Felix leaned forward and removed the cigarette from his mouth. "Care to enlighten me?" He asked, blowing a narrow cloud of smoke at the overhead fan. If he wasn't the first one to drop in, he just might have a chance to get back.
"A few years ago," Yuna explained, "somebody else washed up on Besaid. Sir Tidus. He was one of the greatest guardians Spira ever knew." Her voice cracked. "And a good friend."
"You two were close, then," Felix said.
Yuna managed a nod before excusing herself and rushing out of the galley.
Lulu sighed. "I'd like to apologize for Yuna. She's been under quite a lot of stress lately."
"Who do I need to kill to get a straight answer around here?"

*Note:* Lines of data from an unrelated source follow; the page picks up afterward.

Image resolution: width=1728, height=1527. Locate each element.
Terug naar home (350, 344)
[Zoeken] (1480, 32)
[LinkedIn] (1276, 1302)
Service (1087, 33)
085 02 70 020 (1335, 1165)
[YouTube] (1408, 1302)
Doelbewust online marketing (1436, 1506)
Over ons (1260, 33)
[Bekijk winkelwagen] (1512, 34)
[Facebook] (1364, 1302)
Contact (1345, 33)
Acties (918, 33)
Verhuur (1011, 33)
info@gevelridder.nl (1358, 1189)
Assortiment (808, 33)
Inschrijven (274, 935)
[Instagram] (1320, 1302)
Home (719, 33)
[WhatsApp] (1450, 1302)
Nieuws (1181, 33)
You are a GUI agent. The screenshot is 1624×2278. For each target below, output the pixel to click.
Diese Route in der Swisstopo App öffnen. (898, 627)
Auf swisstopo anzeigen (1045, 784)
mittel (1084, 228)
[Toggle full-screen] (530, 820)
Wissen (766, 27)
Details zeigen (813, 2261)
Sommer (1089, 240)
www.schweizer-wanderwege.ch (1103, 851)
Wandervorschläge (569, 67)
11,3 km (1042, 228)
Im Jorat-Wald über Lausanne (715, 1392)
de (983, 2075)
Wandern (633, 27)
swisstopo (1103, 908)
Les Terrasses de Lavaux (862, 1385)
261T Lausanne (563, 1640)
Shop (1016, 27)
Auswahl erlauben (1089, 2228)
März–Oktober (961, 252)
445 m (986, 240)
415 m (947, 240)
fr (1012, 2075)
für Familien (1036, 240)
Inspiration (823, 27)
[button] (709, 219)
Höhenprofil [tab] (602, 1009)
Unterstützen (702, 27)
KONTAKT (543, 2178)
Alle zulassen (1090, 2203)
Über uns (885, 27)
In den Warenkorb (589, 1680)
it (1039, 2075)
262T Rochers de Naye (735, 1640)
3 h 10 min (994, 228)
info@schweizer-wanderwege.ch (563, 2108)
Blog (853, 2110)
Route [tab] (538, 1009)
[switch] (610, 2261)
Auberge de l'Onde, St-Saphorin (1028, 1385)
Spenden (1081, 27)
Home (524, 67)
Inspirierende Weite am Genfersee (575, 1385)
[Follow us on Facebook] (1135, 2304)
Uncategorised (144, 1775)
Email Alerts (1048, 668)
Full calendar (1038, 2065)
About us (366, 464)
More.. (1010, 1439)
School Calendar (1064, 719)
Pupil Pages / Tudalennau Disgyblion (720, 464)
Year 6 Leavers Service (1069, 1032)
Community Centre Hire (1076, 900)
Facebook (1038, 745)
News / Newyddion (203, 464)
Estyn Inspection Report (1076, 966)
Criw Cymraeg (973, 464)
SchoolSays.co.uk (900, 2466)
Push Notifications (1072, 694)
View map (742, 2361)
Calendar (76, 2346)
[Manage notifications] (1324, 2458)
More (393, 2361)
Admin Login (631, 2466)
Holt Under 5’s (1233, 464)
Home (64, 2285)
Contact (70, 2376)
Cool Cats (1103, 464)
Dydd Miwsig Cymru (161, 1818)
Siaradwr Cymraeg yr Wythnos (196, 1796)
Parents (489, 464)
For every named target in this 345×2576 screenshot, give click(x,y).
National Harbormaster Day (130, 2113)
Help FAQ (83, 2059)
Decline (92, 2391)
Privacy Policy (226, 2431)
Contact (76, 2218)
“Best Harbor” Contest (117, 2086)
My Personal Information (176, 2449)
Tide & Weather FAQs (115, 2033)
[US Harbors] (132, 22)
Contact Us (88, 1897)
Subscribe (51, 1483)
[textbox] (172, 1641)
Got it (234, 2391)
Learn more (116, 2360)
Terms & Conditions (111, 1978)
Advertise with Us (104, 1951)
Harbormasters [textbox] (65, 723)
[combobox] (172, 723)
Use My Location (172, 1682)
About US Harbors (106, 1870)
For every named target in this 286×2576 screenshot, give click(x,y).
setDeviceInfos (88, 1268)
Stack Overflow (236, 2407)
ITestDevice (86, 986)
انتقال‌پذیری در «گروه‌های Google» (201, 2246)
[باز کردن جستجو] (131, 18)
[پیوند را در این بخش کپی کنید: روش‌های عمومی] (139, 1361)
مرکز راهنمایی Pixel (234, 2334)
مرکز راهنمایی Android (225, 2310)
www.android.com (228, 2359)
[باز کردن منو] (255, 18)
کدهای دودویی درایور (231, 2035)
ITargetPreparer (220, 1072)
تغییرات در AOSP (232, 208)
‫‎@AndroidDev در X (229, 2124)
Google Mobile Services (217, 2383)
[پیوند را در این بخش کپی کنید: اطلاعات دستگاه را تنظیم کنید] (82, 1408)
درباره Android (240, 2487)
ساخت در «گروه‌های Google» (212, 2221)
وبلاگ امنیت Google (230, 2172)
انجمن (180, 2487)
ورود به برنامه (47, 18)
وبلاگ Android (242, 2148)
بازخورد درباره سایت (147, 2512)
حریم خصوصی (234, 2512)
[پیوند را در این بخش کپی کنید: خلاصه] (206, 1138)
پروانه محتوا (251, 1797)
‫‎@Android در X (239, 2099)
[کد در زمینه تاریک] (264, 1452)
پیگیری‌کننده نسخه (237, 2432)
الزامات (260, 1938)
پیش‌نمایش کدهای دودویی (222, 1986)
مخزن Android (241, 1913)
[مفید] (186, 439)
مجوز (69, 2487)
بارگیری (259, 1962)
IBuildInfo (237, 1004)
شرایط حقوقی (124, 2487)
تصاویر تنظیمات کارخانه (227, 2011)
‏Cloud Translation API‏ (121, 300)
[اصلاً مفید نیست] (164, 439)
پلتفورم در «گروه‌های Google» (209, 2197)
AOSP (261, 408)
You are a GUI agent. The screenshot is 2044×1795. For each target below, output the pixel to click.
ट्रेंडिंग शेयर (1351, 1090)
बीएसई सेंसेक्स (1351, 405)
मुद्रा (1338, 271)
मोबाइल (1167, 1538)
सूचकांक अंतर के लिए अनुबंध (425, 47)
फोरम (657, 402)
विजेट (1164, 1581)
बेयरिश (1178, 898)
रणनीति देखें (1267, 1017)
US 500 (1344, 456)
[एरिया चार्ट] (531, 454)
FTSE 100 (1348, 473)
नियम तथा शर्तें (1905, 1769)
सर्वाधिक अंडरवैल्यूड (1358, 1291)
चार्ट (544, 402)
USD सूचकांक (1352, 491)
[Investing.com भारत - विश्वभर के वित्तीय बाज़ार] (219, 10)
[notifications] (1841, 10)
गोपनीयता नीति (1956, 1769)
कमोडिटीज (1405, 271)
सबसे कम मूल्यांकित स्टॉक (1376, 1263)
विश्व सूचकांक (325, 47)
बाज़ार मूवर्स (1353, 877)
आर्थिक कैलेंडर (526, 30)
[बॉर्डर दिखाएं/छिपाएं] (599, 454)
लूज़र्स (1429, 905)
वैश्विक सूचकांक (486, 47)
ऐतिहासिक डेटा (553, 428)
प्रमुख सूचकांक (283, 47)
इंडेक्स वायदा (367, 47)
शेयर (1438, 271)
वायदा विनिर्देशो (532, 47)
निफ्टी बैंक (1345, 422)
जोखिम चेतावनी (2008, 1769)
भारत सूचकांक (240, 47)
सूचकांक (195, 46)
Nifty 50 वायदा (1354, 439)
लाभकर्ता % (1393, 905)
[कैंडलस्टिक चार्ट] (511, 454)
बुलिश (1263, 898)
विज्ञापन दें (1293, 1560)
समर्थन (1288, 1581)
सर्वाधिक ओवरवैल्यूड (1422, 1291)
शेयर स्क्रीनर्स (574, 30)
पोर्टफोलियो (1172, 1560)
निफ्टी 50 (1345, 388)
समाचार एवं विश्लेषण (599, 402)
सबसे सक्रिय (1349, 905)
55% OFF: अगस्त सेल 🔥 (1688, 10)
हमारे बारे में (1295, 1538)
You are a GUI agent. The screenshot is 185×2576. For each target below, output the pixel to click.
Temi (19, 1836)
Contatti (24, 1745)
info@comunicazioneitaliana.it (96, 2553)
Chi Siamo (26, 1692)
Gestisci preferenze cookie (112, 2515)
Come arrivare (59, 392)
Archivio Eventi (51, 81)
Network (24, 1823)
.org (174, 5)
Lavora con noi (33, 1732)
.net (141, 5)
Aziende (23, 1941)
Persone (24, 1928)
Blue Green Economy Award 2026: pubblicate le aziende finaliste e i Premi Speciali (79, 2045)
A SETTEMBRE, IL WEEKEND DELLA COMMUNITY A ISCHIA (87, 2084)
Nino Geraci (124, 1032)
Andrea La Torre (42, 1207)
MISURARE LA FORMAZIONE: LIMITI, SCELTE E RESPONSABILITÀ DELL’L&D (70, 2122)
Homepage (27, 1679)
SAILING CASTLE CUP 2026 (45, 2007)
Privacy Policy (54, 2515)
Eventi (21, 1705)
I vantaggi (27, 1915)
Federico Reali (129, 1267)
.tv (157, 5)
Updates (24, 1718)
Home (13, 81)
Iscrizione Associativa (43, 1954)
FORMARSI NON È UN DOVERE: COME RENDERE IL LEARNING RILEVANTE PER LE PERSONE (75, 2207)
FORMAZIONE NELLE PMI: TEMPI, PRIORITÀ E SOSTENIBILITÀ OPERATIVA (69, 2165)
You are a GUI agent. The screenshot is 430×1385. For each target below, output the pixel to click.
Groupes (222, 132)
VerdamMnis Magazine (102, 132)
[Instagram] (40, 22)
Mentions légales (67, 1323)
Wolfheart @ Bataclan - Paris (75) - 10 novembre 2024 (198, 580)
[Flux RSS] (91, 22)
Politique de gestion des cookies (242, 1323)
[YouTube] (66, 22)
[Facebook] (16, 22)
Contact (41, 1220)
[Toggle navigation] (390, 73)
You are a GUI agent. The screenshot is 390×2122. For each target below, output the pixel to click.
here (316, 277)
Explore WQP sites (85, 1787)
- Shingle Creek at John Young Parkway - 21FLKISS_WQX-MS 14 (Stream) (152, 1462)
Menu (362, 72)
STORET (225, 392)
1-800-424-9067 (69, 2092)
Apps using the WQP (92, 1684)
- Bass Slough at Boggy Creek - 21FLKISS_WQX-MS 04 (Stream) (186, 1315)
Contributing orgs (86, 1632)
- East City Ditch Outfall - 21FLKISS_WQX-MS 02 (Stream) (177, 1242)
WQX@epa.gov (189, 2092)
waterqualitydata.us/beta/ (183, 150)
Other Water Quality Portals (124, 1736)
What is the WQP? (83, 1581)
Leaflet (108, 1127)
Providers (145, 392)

"This isn't something to joke about," Lulu said, a frown pulling the corners of her mouth downward. "Yuna and Sir Tidus were extremely close."
Like round after round sliding into a chamber, things began to come together in Felix's mind. "I see," he said, drumming his fingers on the glass again. "She didn't see it happen, did she?"
Now it was Lulu's turn to be confused. "See what happen?"
"Sir Tidus. Killed on that pilgrimage, right?"
Lulu's violet lips pressed together again, and her crimson eyes – shit, didn't see those before – flashed to her plate.
Felix knew a hint when he received one. "So how long you and Wakka been hitched?" He asked, changing the subject.
"One year," Lulu said. Her eyes and expression lit up. "Our anniversary is in a month.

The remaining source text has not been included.